The UAV will, of course, use GPS to find it's location, but civilian GPS is not that accurate -- typically no worse than 7.8 meters or 25 feet. But given that the smallest twig on a tree can cause a copter to crash, that just isn't good enough. That's especially true on those days when there are solar storms -- yeah, the sun wreaks havoc with the GPS. Solar weather and terrestial weather both play huge factors how well the GPS systems works.
OK, so we'll need to beef up the GPS too. No complaints from anyone on that score. Just hope the terrorists don't have copters when we make the GPS accurate to 20 cms or so.
Anyway you slice it (just like the copter's prop blades) we're left with the dilemma that, for the foreseeable future, the requisite technology will be too heavy and too power hungry to actually allow Amaz-O-Copters to get off the ground.

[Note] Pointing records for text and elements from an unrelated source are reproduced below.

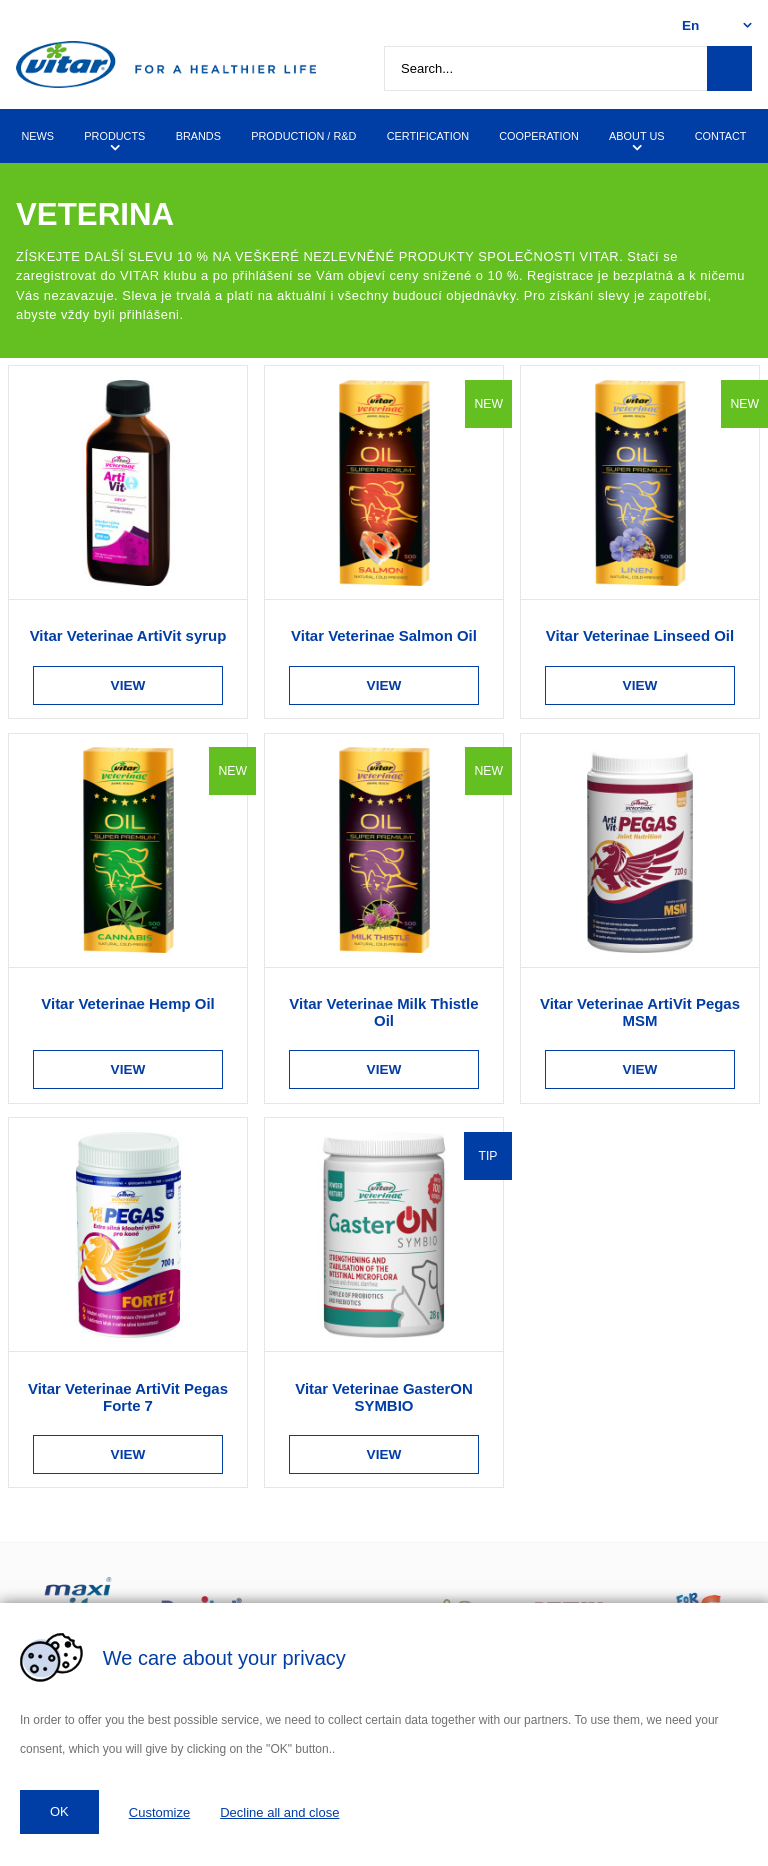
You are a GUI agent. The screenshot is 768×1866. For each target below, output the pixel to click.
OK (59, 1811)
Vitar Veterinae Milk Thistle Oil (383, 1012)
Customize (159, 1812)
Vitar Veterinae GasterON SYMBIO (384, 1397)
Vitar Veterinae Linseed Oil (640, 635)
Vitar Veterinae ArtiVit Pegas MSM (640, 1012)
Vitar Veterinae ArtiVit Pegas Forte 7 (128, 1397)
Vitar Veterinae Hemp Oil (127, 1003)
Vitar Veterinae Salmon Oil (384, 635)
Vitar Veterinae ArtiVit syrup (128, 635)
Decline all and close (279, 1812)
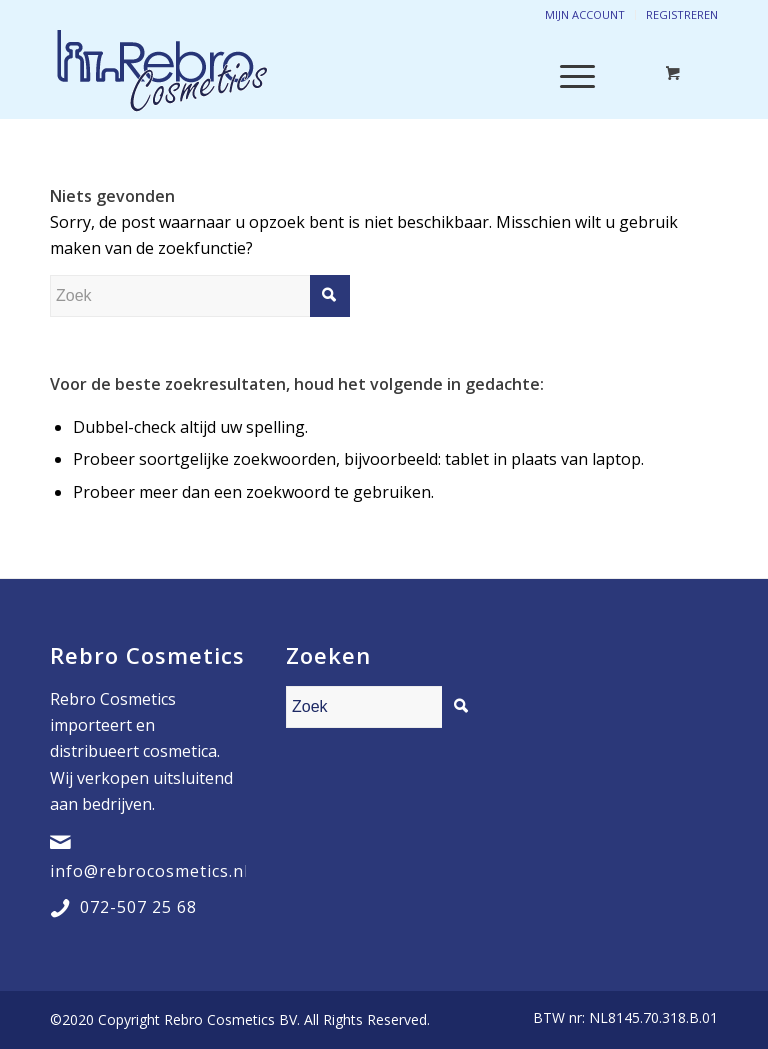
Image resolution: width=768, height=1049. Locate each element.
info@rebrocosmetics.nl (149, 871)
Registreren (682, 14)
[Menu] (567, 74)
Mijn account (585, 14)
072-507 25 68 (138, 907)
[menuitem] (620, 1018)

How's about making it non-autonomous with a ground-based pilot? Nope. That's not going to work -- the pilot would need to be able to see where the copter was going to fly it and avoid the aforementioned hazards to navigation -- and that would require a so-called FPV (first person video) system. We use them on copters right now -- but they're strictly line-of-sight -- and often not even with sufficient range to do that. FPV cannot be used when the copter is out of line-of-sight -- and the FAA would have to permit long-range FPV systems as well and they're not even close to thinking of thinking about that!
So 2013 closes with the commercial UAV world in the USA in a bit of a mess. We don't have regulations that permit anything more than hobby and recreational use. We can't fly copters commercially. We can't fly them above 400 feet above ground. We cannot fly them beyond visual line of sight. And we sure as hell don't have copters that can come faintly close to doing what the Amaz-0-Copter purports to be able to do.

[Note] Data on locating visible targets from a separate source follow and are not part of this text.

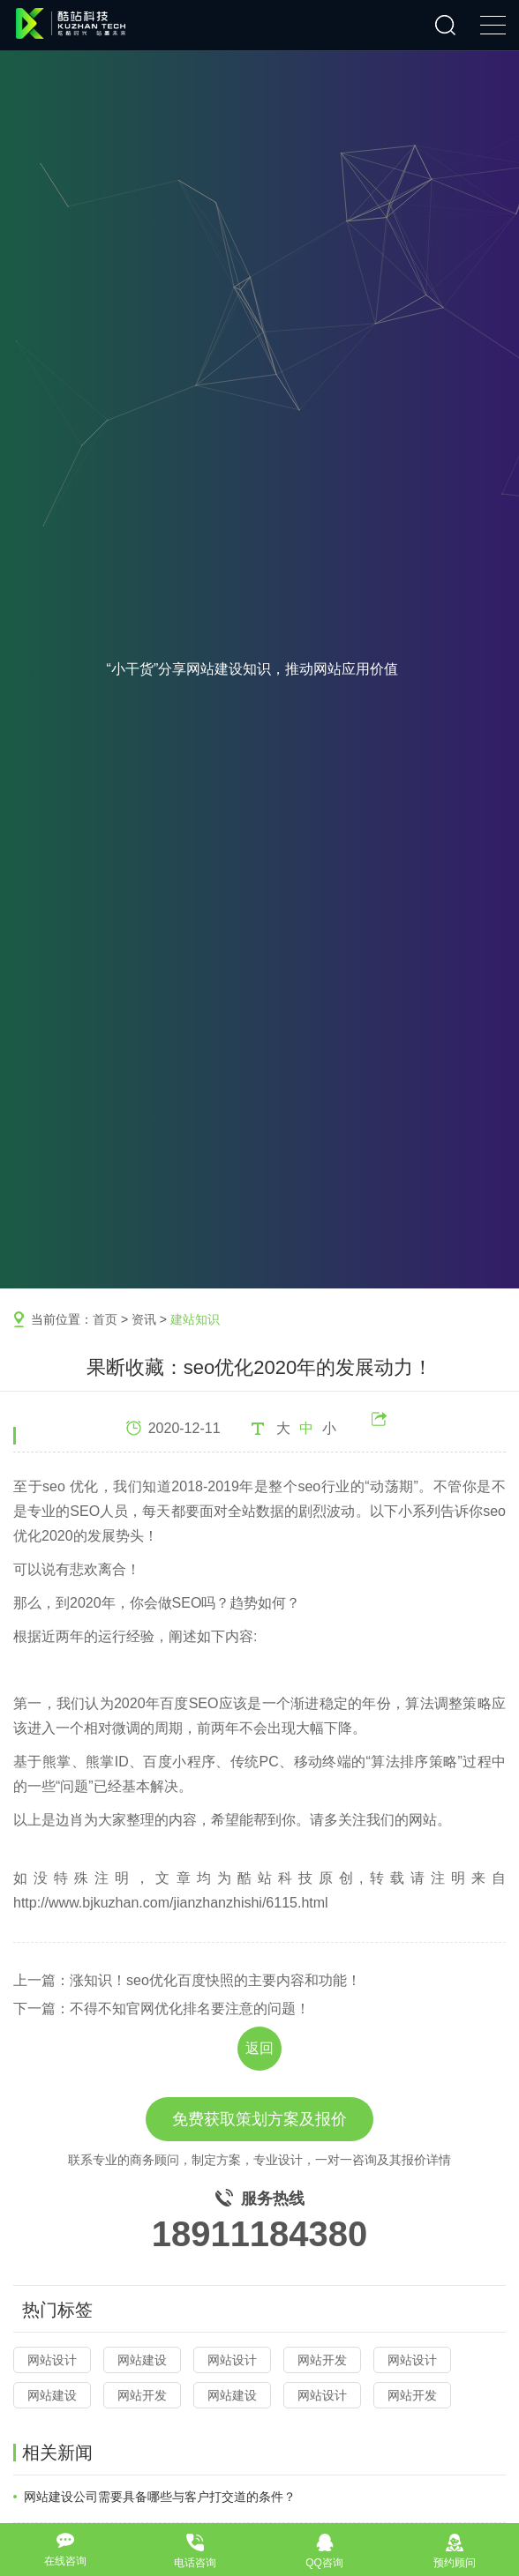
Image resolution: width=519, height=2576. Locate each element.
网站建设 (142, 2360)
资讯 (144, 1319)
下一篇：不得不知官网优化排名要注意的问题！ (161, 2008)
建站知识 (195, 1319)
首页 (105, 1319)
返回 (259, 2048)
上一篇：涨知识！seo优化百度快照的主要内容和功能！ (187, 1980)
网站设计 (52, 2360)
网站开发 (322, 2360)
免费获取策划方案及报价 (259, 2119)
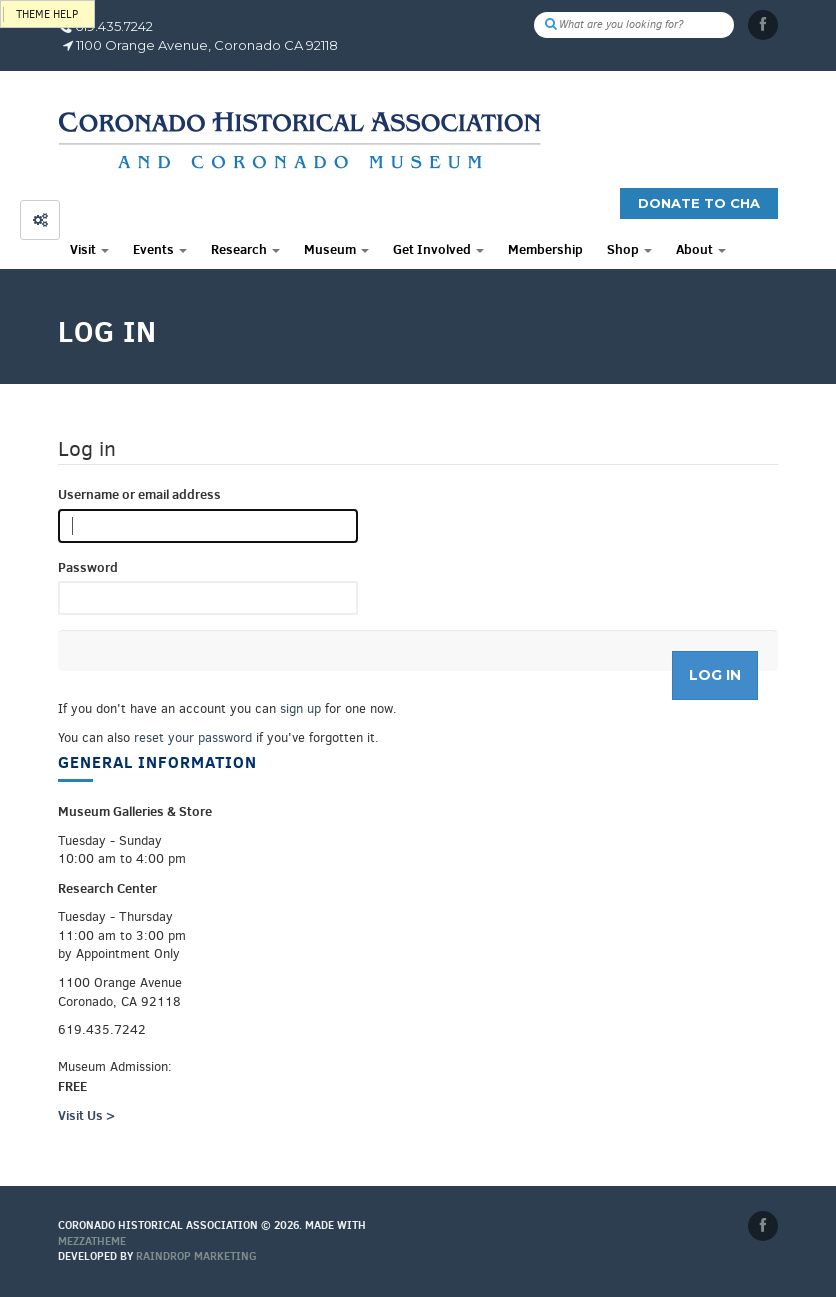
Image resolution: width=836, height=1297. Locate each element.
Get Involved (438, 249)
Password (88, 567)
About (701, 249)
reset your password (193, 737)
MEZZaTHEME (92, 1241)
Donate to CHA (699, 203)
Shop (629, 249)
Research (245, 249)
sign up (300, 708)
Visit (89, 249)
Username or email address (139, 494)
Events (160, 249)
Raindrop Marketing (196, 1256)
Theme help (47, 14)
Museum (336, 249)
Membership (545, 249)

And even if the Amazo-o-Copter becomes a reality, I suspect the image below will depict some part of that reality (props to @QuantumPirate on Twitter for creating this):
We can but dream. Wealthy people can dream bigger and make things happen because often the problems that must be solved are dollar problems -- throw enough dollars at the problems and they can be solved. And Jeff Bezos has enough dollars and look at how he solved the problems that Amazon.com needed to solve in the early days.
But let's hope the drones don't reach sentience as the image above suggests. Read Daniel Suarez's Kill Decision if you want to lie awake a lot and worry about how that whole sentience thing might play out. Hint: It doesn't end well. In fact it doesn't even start well, either. Adds new meaning to the Blue Screen of Death, as you'll find out when you read it -- one of the best high-tech thrillers in recent years. Suarez gets his technology spot on!
But thanks, Jeff. You made a lot of people aware of the possibilities. You may even have partly rehabilitated the use of the word drone to mean something friendly rather than a killing or surveillance machine in a war zone. Your ideas are valid, though, but the present implementation sucks. Please do throw your dollars at the problems. I'd be first in line to use Amazon PrimeAir once you've made it real and reliable. Until then I'm sticking with Jerry, our UPS guy. He manages to dodge trees, bushes, vegetation, poles, wires, antennae, pets, people, and vehicles almost 100% of the time and seems unlikely to defect to join the machines in the upcoming revolution against mankind. I do worry that he wears sunglasses and shorts even during the winter months, though.